### MATERIAL FOR THIS TASK
####

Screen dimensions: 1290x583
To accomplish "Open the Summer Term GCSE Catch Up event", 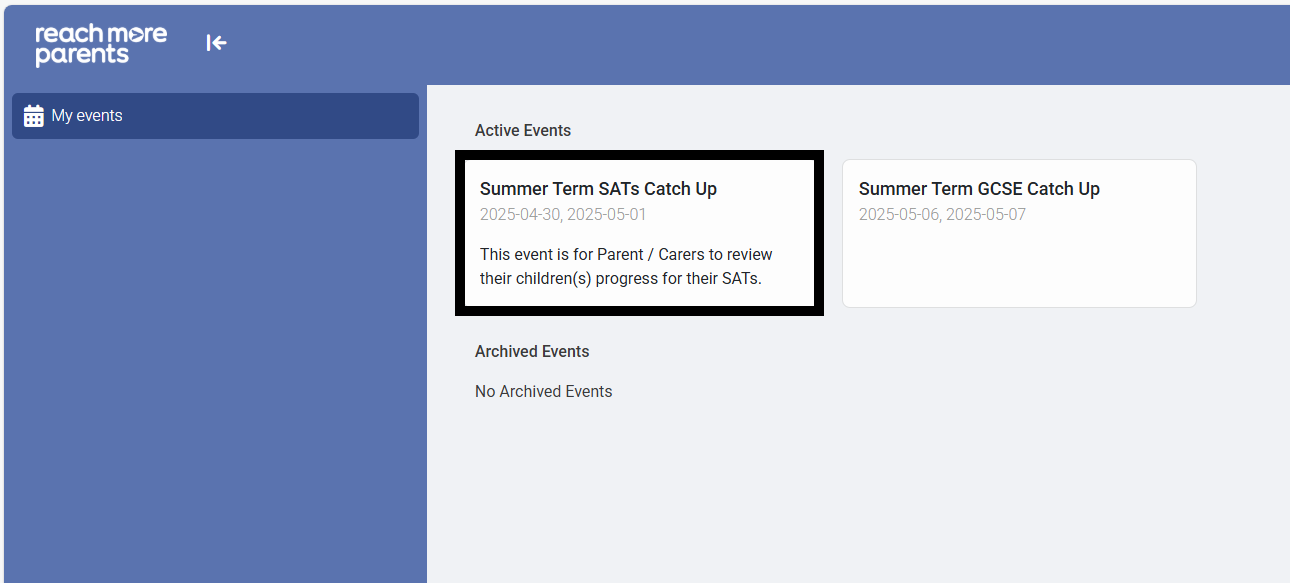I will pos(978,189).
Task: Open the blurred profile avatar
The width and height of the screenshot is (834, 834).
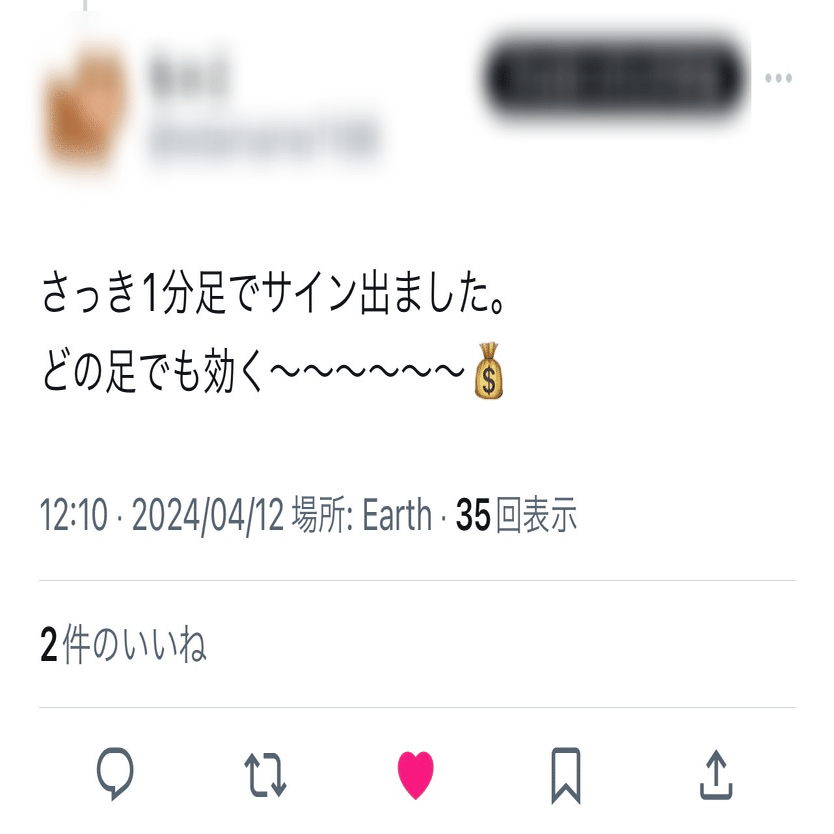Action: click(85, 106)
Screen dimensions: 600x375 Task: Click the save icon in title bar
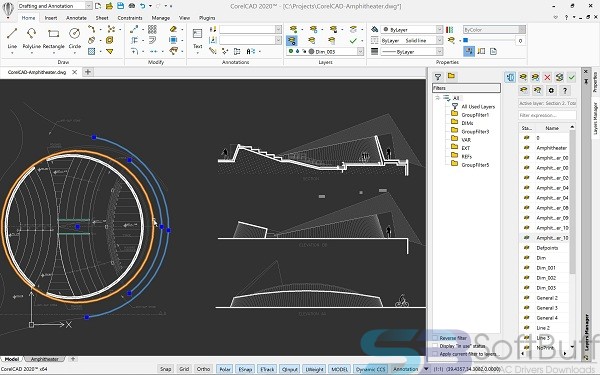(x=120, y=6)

####

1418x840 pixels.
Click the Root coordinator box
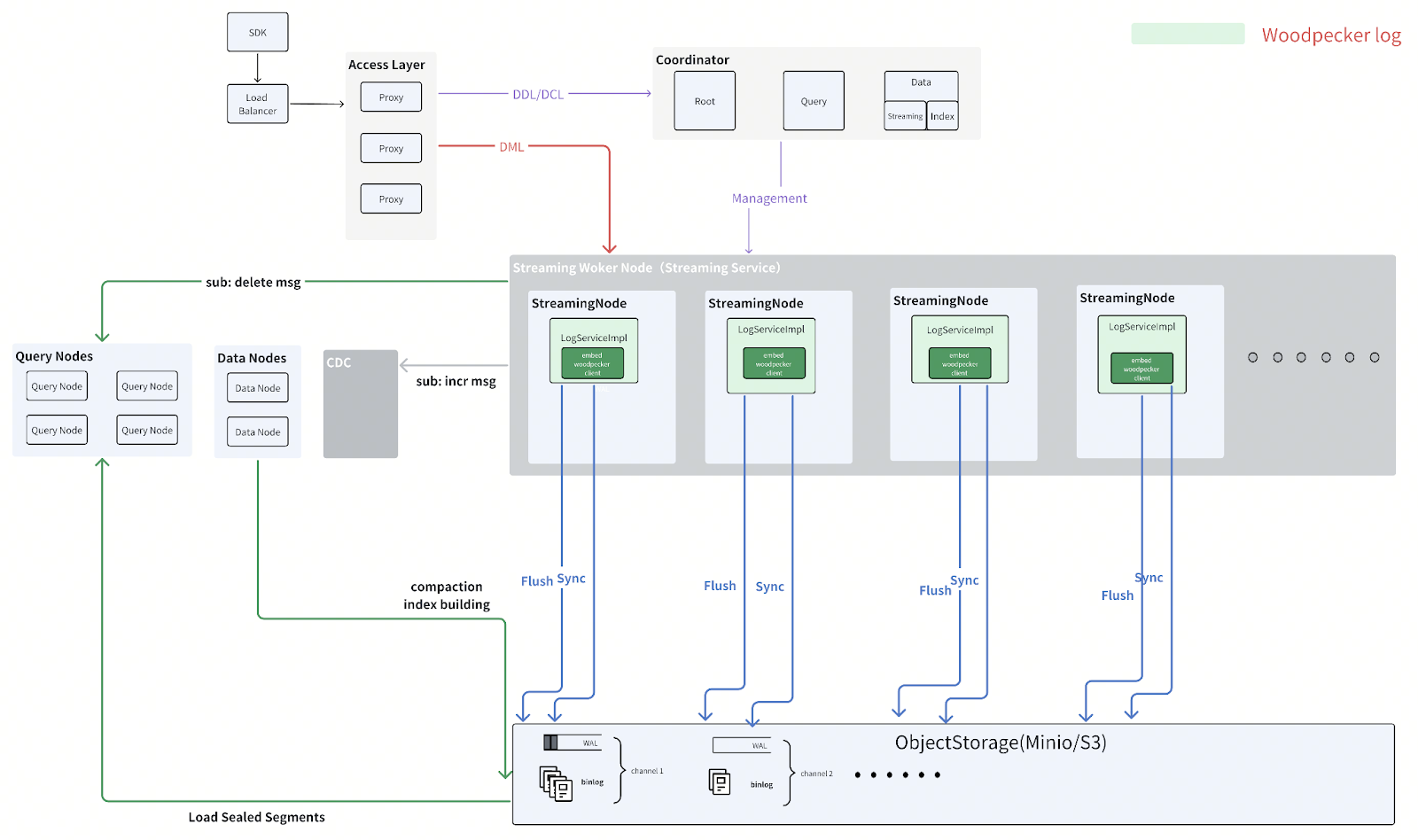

####

### EXERCISE BRIEF
Please rescale the records, starting with the line containing "Task: Open the blurred profile avatar" and going on through the line containing "(x=120, y=6)". Write those lines out again, requests included, with each coordinate in the answers multiplied by 1.1 and rounded to a whole number (halves rounded up), and leave out the pictures.

### OUTPUT
Task: Open the blurred profile avatar
The width and height of the screenshot is (834, 834).
Action: click(94, 117)
Screen dimensions: 600x375 Task: Click the save icon in title bar
(x=132, y=7)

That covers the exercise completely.